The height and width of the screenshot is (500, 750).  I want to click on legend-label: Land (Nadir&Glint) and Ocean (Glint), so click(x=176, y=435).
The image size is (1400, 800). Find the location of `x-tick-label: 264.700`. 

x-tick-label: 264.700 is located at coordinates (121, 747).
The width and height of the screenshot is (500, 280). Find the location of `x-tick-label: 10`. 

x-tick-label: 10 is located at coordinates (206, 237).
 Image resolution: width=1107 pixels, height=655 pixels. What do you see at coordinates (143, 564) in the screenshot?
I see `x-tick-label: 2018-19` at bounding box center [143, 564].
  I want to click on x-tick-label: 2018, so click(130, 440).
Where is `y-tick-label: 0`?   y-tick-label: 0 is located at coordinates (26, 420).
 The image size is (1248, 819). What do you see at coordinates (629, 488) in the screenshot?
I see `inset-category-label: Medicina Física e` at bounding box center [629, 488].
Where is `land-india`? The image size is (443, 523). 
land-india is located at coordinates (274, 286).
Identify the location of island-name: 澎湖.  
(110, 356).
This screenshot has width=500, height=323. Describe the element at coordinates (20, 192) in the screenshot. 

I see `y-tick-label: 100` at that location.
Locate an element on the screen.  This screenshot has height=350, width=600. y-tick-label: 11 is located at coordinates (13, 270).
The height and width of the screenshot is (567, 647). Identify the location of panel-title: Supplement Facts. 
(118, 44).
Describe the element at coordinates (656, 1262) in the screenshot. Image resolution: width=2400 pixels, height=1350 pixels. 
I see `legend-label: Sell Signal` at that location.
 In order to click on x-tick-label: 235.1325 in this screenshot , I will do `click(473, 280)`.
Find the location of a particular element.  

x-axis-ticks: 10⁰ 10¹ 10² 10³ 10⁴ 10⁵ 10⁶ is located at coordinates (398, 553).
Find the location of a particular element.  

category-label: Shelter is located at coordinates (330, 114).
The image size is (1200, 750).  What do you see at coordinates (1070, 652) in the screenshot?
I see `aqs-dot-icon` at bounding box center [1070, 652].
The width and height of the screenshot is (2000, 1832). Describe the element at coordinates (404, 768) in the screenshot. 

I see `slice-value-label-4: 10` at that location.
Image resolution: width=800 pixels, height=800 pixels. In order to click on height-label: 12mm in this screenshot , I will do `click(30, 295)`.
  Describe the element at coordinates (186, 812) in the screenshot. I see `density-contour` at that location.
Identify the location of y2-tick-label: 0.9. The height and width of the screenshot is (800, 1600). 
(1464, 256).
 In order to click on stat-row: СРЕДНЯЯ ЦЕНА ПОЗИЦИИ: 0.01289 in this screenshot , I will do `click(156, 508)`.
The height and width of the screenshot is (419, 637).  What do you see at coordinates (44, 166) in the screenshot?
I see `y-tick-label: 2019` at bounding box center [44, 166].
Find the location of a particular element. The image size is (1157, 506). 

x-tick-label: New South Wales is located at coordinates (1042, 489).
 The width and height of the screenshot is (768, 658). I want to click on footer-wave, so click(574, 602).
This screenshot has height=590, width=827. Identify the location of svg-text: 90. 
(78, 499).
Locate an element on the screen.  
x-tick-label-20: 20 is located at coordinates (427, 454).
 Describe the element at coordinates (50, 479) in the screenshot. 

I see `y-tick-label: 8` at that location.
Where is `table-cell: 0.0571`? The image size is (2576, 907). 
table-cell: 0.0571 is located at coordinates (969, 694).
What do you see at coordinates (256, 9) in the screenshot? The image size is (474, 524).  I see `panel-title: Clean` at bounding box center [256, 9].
□ □ □ □ □
What is being asked
Format all of the data above as a numbered list, one line per item, omitting every blank line.

Solution for this exercise
1. The height and width of the screenshot is (500, 750).  I want to click on legend-label: Land (Nadir&Glint) and Ocean (Glint), so click(x=176, y=435).
2. The image size is (1400, 800). Find the location of `x-tick-label: 264.700`. 
3. x-tick-label: 264.700 is located at coordinates (121, 747).
4. The width and height of the screenshot is (500, 280). Find the location of `x-tick-label: 10`. 
5. x-tick-label: 10 is located at coordinates (206, 237).
6.  Image resolution: width=1107 pixels, height=655 pixels. What do you see at coordinates (143, 564) in the screenshot?
7. I see `x-tick-label: 2018-19` at bounding box center [143, 564].
8.   I want to click on x-tick-label: 2018, so click(130, 440).
9. Where is `y-tick-label: 0`?   y-tick-label: 0 is located at coordinates (26, 420).
10.  The image size is (1248, 819). What do you see at coordinates (629, 488) in the screenshot?
11. I see `inset-category-label: Medicina Física e` at bounding box center [629, 488].
12. Where is `land-india`? The image size is (443, 523). 
13. land-india is located at coordinates (274, 286).
14. Identify the location of island-name: 澎湖.  
15. (110, 356).
16. This screenshot has width=500, height=323. Describe the element at coordinates (20, 192) in the screenshot. 
17. I see `y-tick-label: 100` at that location.
18. Locate an element on the screen.  This screenshot has height=350, width=600. y-tick-label: 11 is located at coordinates (13, 270).
19. The height and width of the screenshot is (567, 647). Identify the location of panel-title: Supplement Facts. 
20. (118, 44).
21. Describe the element at coordinates (656, 1262) in the screenshot. Image resolution: width=2400 pixels, height=1350 pixels. 
22. I see `legend-label: Sell Signal` at that location.
23.  In order to click on x-tick-label: 235.1325 in this screenshot , I will do `click(473, 280)`.
24. Find the location of a particular element.  
25. x-axis-ticks: 10⁰ 10¹ 10² 10³ 10⁴ 10⁵ 10⁶ is located at coordinates (398, 553).
26. Find the location of a particular element.  
27. category-label: Shelter is located at coordinates (330, 114).
28. The image size is (1200, 750).  What do you see at coordinates (1070, 652) in the screenshot?
29. I see `aqs-dot-icon` at bounding box center [1070, 652].
30. The width and height of the screenshot is (2000, 1832). Describe the element at coordinates (404, 768) in the screenshot. 
31. I see `slice-value-label-4: 10` at that location.
32. Image resolution: width=800 pixels, height=800 pixels. In order to click on height-label: 12mm in this screenshot , I will do `click(30, 295)`.
33.   Describe the element at coordinates (186, 812) in the screenshot. I see `density-contour` at that location.
34. Identify the location of y2-tick-label: 0.9. The height and width of the screenshot is (800, 1600). 
35. (1464, 256).
36.  In order to click on stat-row: СРЕДНЯЯ ЦЕНА ПОЗИЦИИ: 0.01289 in this screenshot , I will do `click(156, 508)`.
37. The height and width of the screenshot is (419, 637).  What do you see at coordinates (44, 166) in the screenshot?
38. I see `y-tick-label: 2019` at bounding box center [44, 166].
39. Find the location of a particular element. The image size is (1157, 506). 
40. x-tick-label: New South Wales is located at coordinates (1042, 489).
41.  The width and height of the screenshot is (768, 658). I want to click on footer-wave, so click(574, 602).
42. This screenshot has height=590, width=827. Identify the location of svg-text: 90. 
43. (78, 499).
44. Locate an element on the screen.  
45. x-tick-label-20: 20 is located at coordinates (427, 454).
46.  Describe the element at coordinates (50, 479) in the screenshot. 
47. I see `y-tick-label: 8` at that location.
48. Where is `table-cell: 0.0571`? The image size is (2576, 907). 
49. table-cell: 0.0571 is located at coordinates (969, 694).
50. What do you see at coordinates (256, 9) in the screenshot? The image size is (474, 524).  I see `panel-title: Clean` at bounding box center [256, 9].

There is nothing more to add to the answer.